What is being asked
Copy out every one of the records below line for line, changing nothing.

Extracted material

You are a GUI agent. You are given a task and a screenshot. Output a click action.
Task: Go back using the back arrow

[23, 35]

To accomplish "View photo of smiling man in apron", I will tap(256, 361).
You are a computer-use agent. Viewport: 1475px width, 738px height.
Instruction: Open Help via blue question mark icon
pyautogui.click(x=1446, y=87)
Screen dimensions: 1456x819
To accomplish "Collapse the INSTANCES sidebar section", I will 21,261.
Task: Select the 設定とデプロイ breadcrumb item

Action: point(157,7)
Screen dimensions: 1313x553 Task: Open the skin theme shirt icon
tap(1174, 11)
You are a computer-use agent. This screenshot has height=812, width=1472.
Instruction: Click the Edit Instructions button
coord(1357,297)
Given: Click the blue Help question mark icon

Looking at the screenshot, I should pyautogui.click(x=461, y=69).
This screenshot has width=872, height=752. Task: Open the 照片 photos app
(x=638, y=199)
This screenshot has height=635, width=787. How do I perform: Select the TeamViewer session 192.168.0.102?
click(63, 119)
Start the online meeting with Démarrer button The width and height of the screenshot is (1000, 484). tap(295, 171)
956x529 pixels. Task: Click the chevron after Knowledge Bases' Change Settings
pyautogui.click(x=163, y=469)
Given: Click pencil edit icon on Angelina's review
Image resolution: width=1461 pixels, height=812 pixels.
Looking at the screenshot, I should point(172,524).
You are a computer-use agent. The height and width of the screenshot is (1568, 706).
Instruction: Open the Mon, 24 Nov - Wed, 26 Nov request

Expected output
You are a GUI agent. You are given a task and a screenshot. Output a click action.
Task: Go back using the back arrow

[23, 35]

To accomplish "View photo of smiling man in apron", I will tap(256, 361).
You are a computer-use agent. Viewport: 1475px width, 738px height.
Instruction: Open Help via blue question mark icon
pyautogui.click(x=1446, y=87)
Screen dimensions: 1456x819
To accomplish "Collapse the INSTANCES sidebar section", I will 21,261.
Task: Select the 設定とデプロイ breadcrumb item

Action: point(157,7)
Screen dimensions: 1313x553 Task: Open the skin theme shirt icon
tap(1174, 11)
You are a computer-use agent. This screenshot has height=812, width=1472.
Instruction: Click the Edit Instructions button
coord(1357,297)
Given: Click the blue Help question mark icon

Looking at the screenshot, I should pyautogui.click(x=461, y=69).
This screenshot has width=872, height=752. Task: Open the 照片 photos app
(x=638, y=199)
This screenshot has height=635, width=787. How do I perform: Select the TeamViewer session 192.168.0.102?
click(63, 119)
Start the online meeting with Démarrer button The width and height of the screenshot is (1000, 484). tap(295, 171)
956x529 pixels. Task: Click the chevron after Knowledge Bases' Change Settings
pyautogui.click(x=163, y=469)
Given: Click pencil edit icon on Angelina's review
Image resolution: width=1461 pixels, height=812 pixels.
Looking at the screenshot, I should point(172,524).
You are a computer-use agent. The height and width of the screenshot is (1568, 706).
Instruction: Open the Mon, 24 Nov - Wed, 26 Nov request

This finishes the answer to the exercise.